Some may call the parallel to Bull Connor hyperbole, but it is historically accurate. Connor, too, cloaked his actions in the language of “local control” and “community safety,” deploying state power to flout federal civil rights mandates under the guise of preserving order. He defied desegregation orders from the courts and the Kennedy administration, arguing that Birmingham’s “way of life” trumped national law.
Johnson acts similarly. Where Connor wielded fire hoses against black Americans seeking equal justice under law, Johnson wields bureaucratic barriers against agents enforcing immigration statutes passed by Congress. Both men prioritize parochial ideologies—Connor’s racism, Johnson’s anti-borders absolutism—over the supremacy of federal authority.
Just as Connor’s intransigence prolonged the injustice of Jim Crow, Johnson’s order prolongs the suffering inflicted by unchecked illegal migration: overburdened schools, strained hospitals, and streets haunted by predators who exploit sanctuary loopholes.
This defiance isn’t mere posturing. It precipitates a full-blown constitutional crisis. The U.S. Constitution’s Supremacy Clause in Article VI couldn’t be clearer: Federal law “shall be the supreme Law of the Land; and the Judges in every State shall be bound thereby, anything in the Constitution or Laws of any State to the contrary notwithstanding.” Immigration regulation falls squarely under federal plenary power, as affirmed by the Supreme Court in cases like Arizona v. United States (2012), which struck down state attempts to bolster immigration enforcement while underscoring that local governments cannot obstruct it.
Johnson’s actions are not brave defiance of a moral wrong, but a direct assault on the federal-state balance that has held since America’s founding. If Chicago can unilaterally declare a federal agent persona non grata on its turf, what’s to stop other cities from doing the same for, say, FBI probes into corruption or ATF raids on gun traffickers? ICE agents, already facing masked protests and clashes in Chicago, now risk lawsuits and police non-assistance for simply parking a van.

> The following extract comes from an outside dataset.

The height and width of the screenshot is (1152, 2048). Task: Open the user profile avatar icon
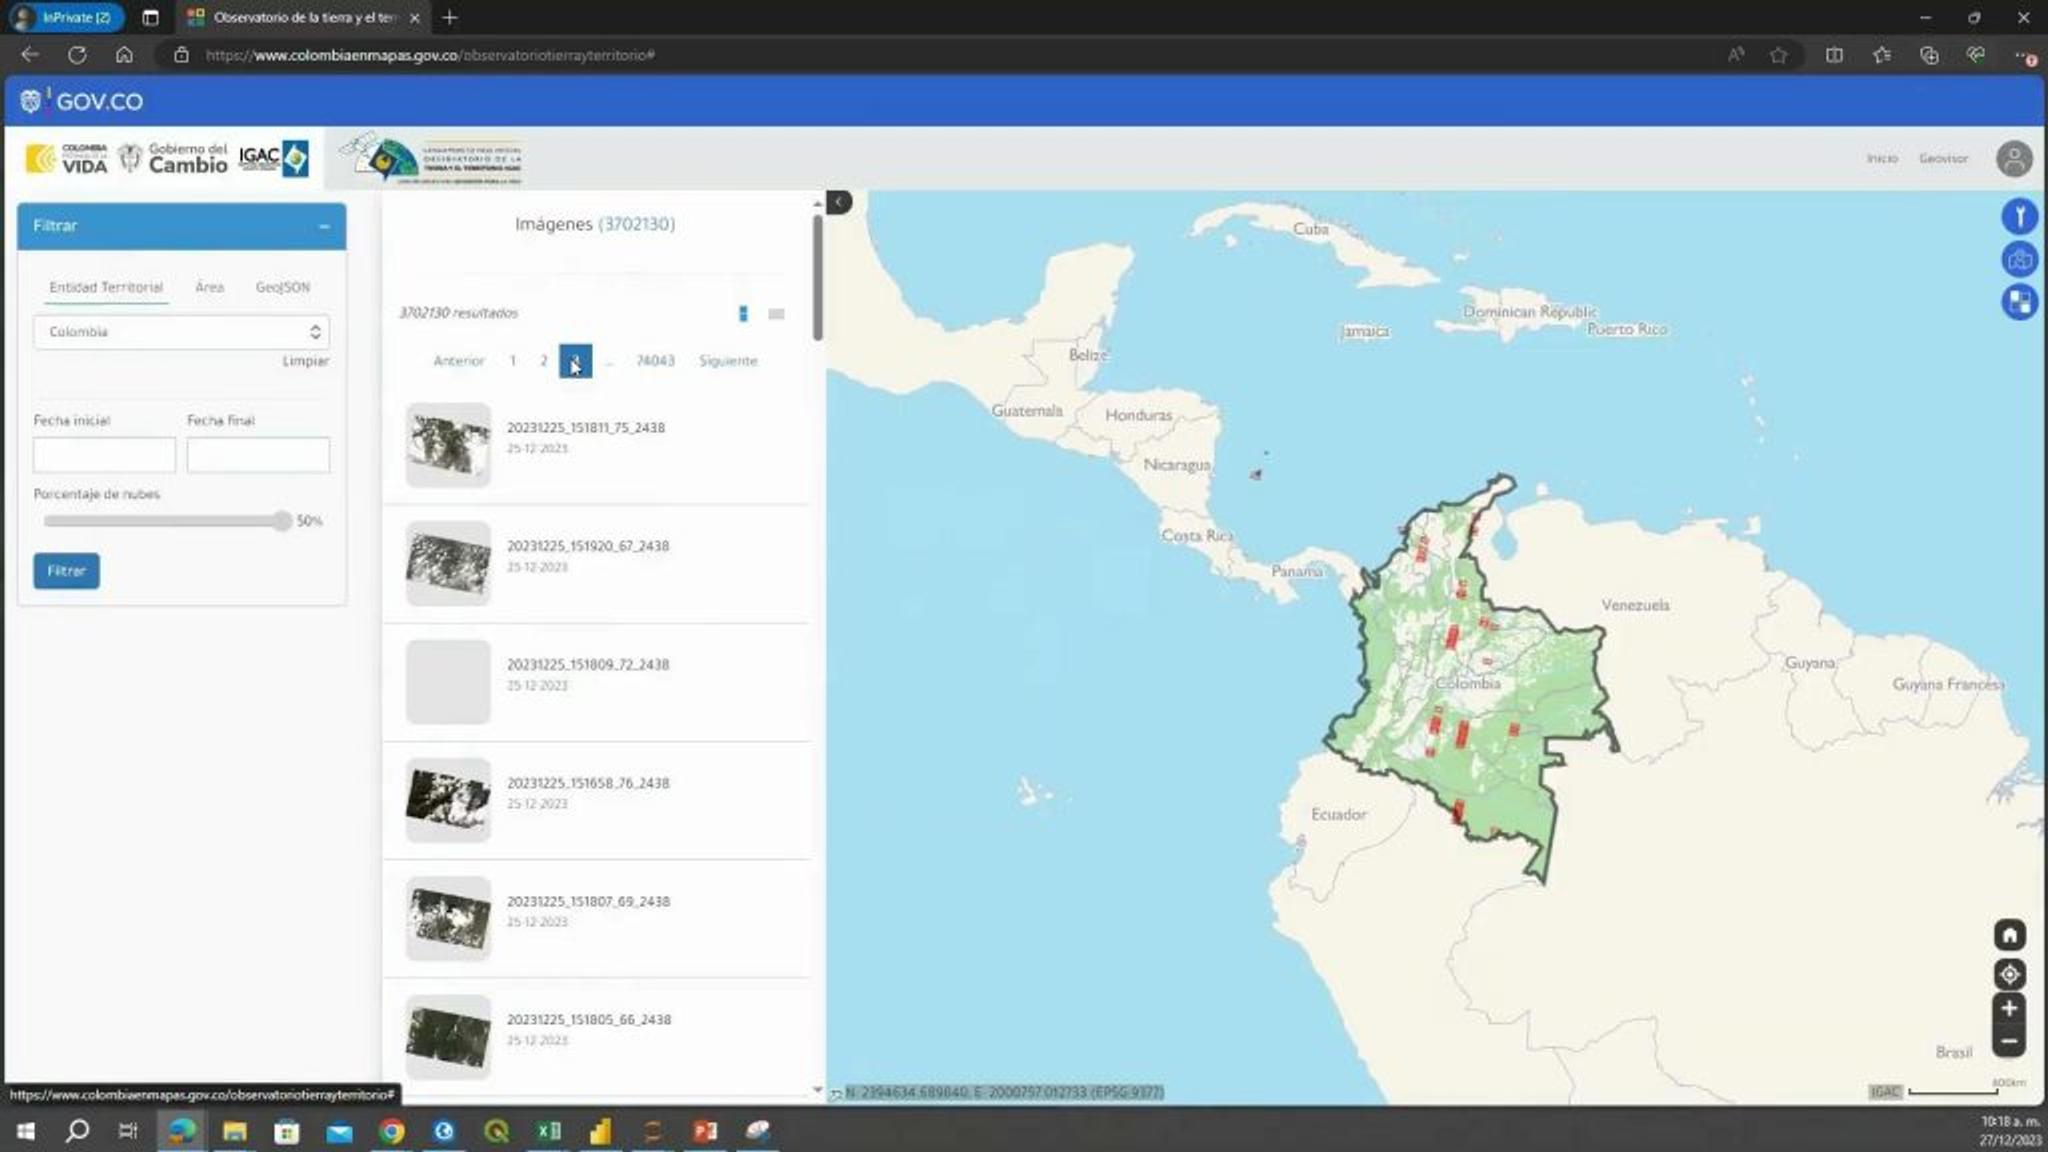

The broader threat to society if local politicians like Johnson can cherry-pick federal laws is nothing short of existential. Ours is a federal republic, not a patchwork of fiefdoms where mayors play God with statutes they dislike. Imagine the anarchy: Blue cities reject federal hiring protections in favor of strict DEI-based racial quotas, while red counties flout environmental regulations; coastal enclaves defy trade tariffs as heartland towns ignore federal laws on firearms purchases.

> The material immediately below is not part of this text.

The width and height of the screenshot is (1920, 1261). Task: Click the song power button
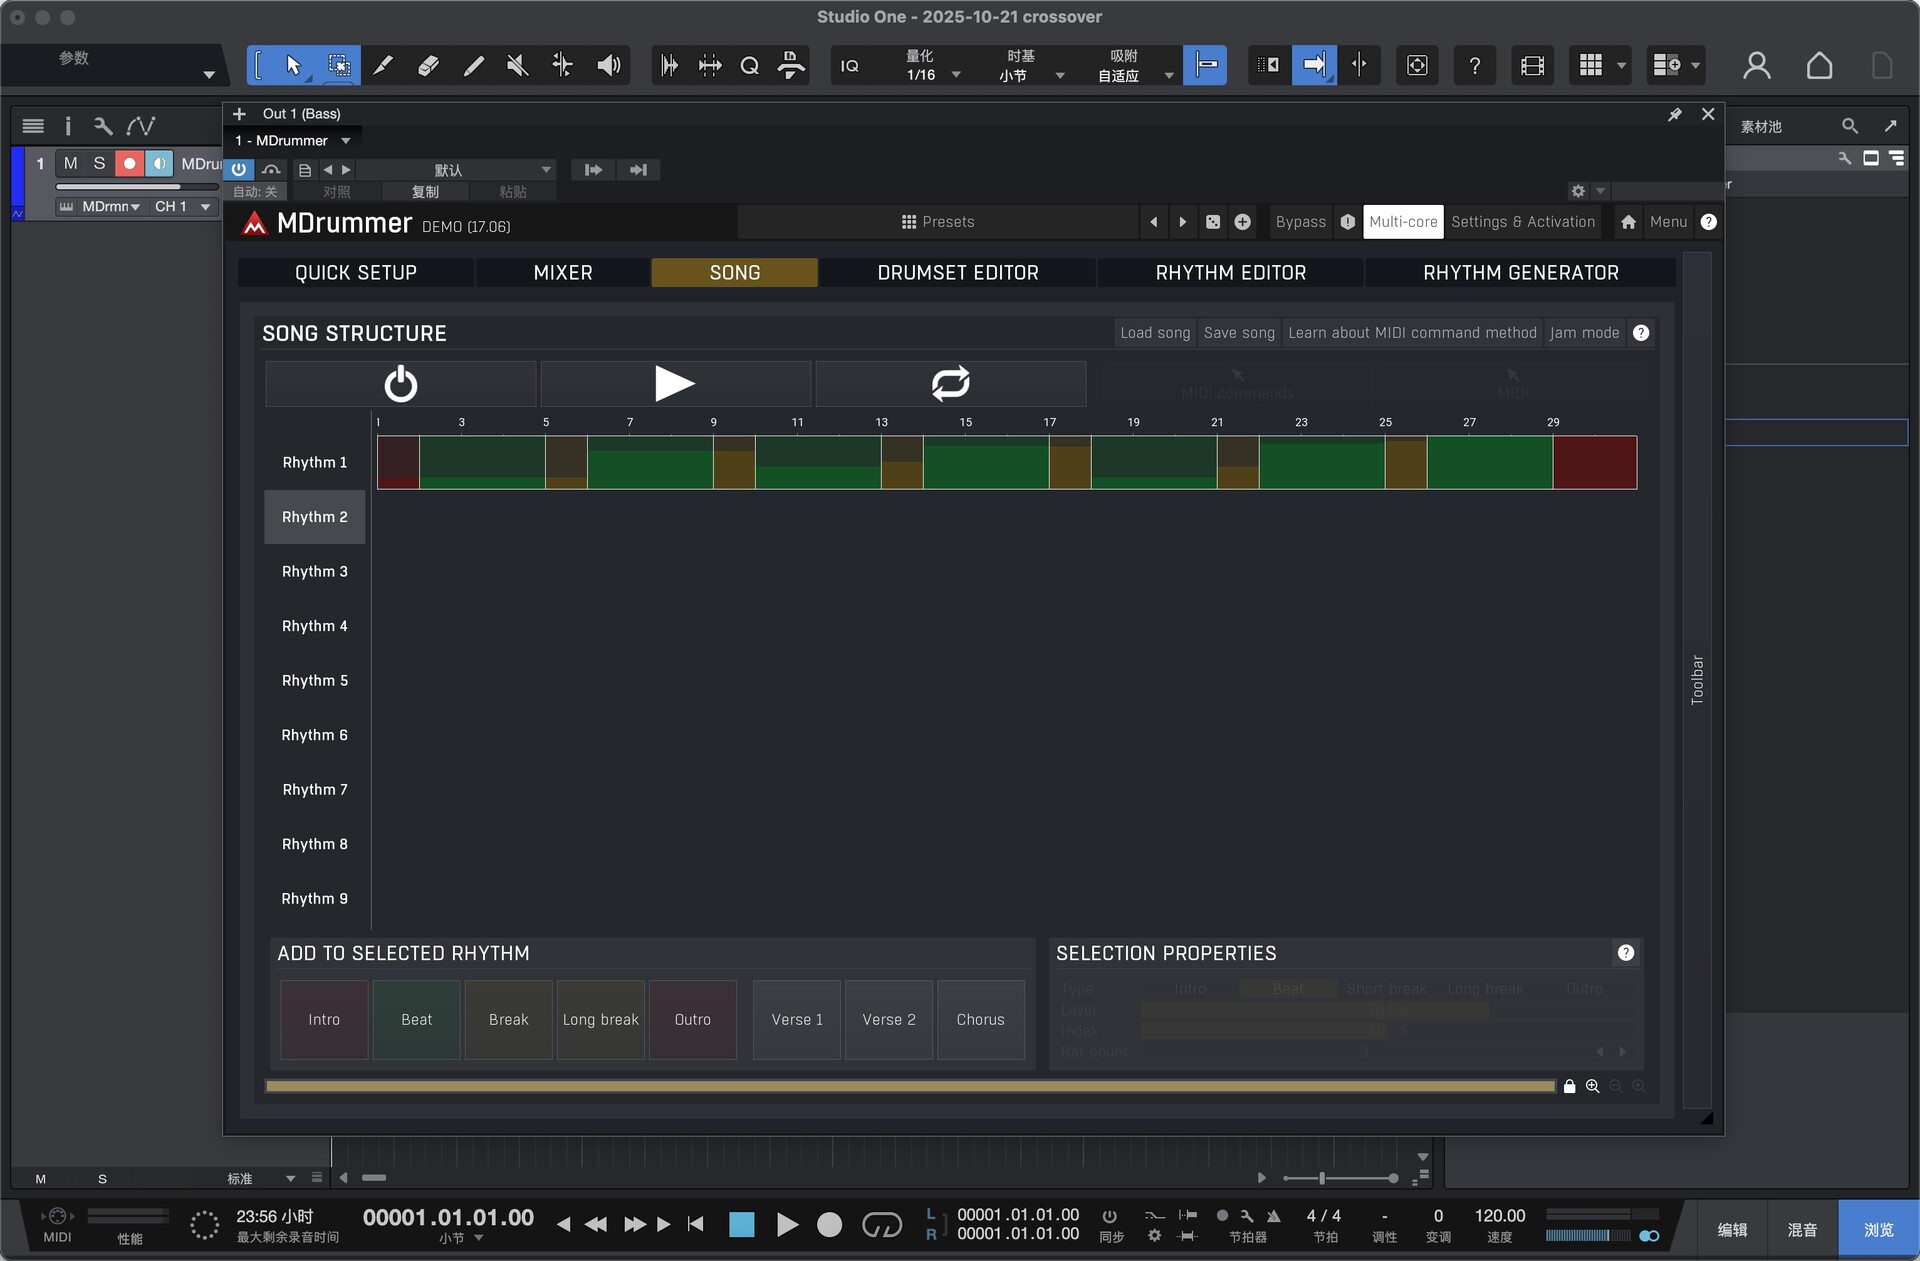(400, 384)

Citizens expect uniform justice, not a buffet table where loyalty to a politician’s tribe dictates enforcement. Johnson’s rhetoric—”If Congress will not check this administration, then Chicago will”—is demagoguery straight from the nullification playbook of antebellum South Carolina. It invites vigilante federalism, where local sheriffs become kingmakers, and national cohesion dissolves into tribal feuds. Bull Connor’s legacy was a scar on America’s soul; Johnson’s could be a blueprint for its unraveling.